Not long ago, said David Walsh MD, it was open to question whether pain sensitization was a significant factor in osteoarthritis (OA), or whether nociception—direct nerve stimulation—was the only important driver of pain.
"Now a line has been drawn," he added, speaking in a review presentation at the Seattle meeting of the Osteoarthritis Research Society International.
"You automatically think of inflammation in OA models that describe pain," said E. N. Blaney Davidson PhD, later in the same session. "Yet if you block nerve growth factor, you relieve the pain. Where does that come from?"
These speakers could now draw a fairly clear picture of how damaged synovium can send signals that drive pain well beyond the joint, how this can be identified, and its potential for new treatments.
During OA, the osteochondral junction is disrupted, new blood vessels form, accompanied by sensory nerve growth directly into cartilage and meniscus alongside the blood vessels, said Walsh, who is director of the Arthritis Pain Research UK Centre in Nottingham. Nerve growth factor (NGF) is released, which can alter neurotransmitter expression and augment peripheral sensory nerve function, leading to sensitization.
Two chief drivers of this process, NGF and calcitonin gene-related peptide (CGRP), may have potential for new kinds of pain relieving treatments in OA, he added. Already NGF blockers have shown some promise for OA pain in animal models and clinical trials.1
Sensitization, Caught in the Act
Functional MRI (fMRI) studies have now documented changes in the way that the brain works in OA patients with sensitization, and they distinguish it from the pain that fibromyalgia patients experience. Rheumatologist Jordi Monfort MD of the Hospital del Mar in Barcelona described an fMRI study that compared responses to pressure and heat stimuli between 30 healthy controls and 60 OA patients, half of whom showed sensitization of pain according to clinical criteria.2
"This is not a black and white, but a gray and white, situation," Monfort remarked. Only 19 of the 60 patients fulfilled all criteria for sensitization.
Patients with clinically defined sensitization showed responses in anterior regions of the brain in response to pressure on the tibia remote from the affected knee that were clearly different from those in either normal controls or OA patients without sensitization. But their responses to a heat stimulus on the arm were not notably different at the knee joint.

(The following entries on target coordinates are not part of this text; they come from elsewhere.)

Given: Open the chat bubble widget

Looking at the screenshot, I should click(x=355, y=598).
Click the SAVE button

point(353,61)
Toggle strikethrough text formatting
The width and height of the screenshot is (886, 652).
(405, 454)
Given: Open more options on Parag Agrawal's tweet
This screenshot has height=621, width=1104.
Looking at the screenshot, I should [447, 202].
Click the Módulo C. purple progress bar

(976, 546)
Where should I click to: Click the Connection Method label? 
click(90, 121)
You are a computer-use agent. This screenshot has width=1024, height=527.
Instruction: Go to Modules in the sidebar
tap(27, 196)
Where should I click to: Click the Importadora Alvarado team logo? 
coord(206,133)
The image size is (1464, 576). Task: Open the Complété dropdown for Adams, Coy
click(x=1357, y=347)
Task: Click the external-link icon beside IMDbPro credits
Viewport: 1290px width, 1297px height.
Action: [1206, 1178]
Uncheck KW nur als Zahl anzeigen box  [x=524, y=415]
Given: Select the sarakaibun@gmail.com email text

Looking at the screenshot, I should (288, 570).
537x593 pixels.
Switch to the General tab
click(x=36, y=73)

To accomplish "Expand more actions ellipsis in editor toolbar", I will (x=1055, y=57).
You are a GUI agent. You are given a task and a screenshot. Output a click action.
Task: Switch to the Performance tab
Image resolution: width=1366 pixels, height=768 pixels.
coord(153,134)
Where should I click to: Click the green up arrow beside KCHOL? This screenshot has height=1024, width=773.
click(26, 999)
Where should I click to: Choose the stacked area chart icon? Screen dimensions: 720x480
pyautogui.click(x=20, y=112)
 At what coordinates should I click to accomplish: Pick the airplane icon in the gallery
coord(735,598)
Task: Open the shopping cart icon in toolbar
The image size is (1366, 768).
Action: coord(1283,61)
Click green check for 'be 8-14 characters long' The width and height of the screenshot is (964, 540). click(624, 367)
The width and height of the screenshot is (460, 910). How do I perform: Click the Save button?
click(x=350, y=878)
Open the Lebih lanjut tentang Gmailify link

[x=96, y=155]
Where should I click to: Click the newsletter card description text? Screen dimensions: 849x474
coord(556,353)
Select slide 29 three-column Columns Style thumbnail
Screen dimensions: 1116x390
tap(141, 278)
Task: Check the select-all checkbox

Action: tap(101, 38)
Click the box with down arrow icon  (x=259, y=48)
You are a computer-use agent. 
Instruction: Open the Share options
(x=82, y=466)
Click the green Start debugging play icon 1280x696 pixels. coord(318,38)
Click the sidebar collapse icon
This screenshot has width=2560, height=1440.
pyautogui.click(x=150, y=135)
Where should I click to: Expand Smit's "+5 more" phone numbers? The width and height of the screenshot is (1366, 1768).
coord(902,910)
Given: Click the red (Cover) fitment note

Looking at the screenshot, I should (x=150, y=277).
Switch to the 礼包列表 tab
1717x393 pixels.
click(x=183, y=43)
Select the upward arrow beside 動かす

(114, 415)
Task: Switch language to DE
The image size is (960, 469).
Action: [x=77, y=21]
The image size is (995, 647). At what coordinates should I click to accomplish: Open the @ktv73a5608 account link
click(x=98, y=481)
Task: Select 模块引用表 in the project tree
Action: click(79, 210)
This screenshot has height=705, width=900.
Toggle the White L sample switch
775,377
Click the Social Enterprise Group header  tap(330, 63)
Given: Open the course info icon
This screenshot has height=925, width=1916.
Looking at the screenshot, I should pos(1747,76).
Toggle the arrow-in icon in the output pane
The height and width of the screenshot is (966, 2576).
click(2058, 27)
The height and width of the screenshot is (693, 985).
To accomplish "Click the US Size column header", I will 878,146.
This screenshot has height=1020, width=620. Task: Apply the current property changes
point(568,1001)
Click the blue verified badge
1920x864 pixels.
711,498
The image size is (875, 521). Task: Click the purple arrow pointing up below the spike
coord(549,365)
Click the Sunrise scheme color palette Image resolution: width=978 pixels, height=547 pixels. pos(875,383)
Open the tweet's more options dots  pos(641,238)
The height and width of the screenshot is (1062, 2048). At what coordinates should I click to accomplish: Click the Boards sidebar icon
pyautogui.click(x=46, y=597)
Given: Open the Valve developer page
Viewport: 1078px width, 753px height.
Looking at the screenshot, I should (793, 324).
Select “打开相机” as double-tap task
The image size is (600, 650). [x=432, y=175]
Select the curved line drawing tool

Areas of the brain that lighted up during the pressure tests were also different from the regions of the frontal cortex triggered in fibromyalgia patients during recent fMRI studies by another member of the team, Jesus Pujol MD.3
Applying pressure to a nonpainful area of the tibia quite far from the affected knee is a good test to discriminate sensitized patients, Monfort said.
Exactly What Damaged Cartilage is Doing
At Radboud University in the Netherlands, where Davidson is a postdoctoral researcher, she and her coworkers have been defining the biochemical pathways that trigger damaged chondrocytes to release NGF, setting off the sensitization process.
"Cartilage is usually packed with TGF [transforming growth factor]-ß," she said. In immortalized cell lines, in isolated bovine cartilage explants, and in cultured chondrocytes from OA patients, she reported, TGF-ß triggers the release of NGF. But how does it do so?
The process is entirely dependent on two particular subtypes of the SMAD family of proteins, she said. (The acronym combines the names of two proteins originally found in Drosophila and C. elegans.) It is blocked completely by inhibiting phosphorylation of these proteins.
Why should there be nerve growth factor, asked someone in the audience, in cartilage that's normally aneural? That's only our name for the protein, Davidson replied. It probably has unrecognized effects beyond the nerves.
"So many people are working on this," she added, "that we'll probably have answers in the near future."
1.Ishikawa G, Koya Y, Tanaka H, Nagakura Y. Long-term analgesic effect of a single dose of anti-NGF antibody on pain during motion without notable suppression of joint edema and lesion in a rat model of osteoarthritis. Osteoarthritis Cartilage. 2015 Feb 9. doi: 10.1016/j.joca.2015.02.002. [Epub ahead of print]
2. Arendt-Nielsen L, Nie H, Laursen MB, et al. Sensitization in patients with painful knee osteoarthritis. Pain. 2010; 149:573-81. doi: 10.1016/j.pain.2010.04.003. Epub 2010 Apr 24.
3. Pujol J, Macià D, Garcia-Fontanals A, et al. The contribution of sensory system functional connectivity reduction to clinical pain in fibromyalgia. Pain. 2014;155:1492-503. doi: 10.1016/j.pain.2014.04.028. Epub 2014 May 2.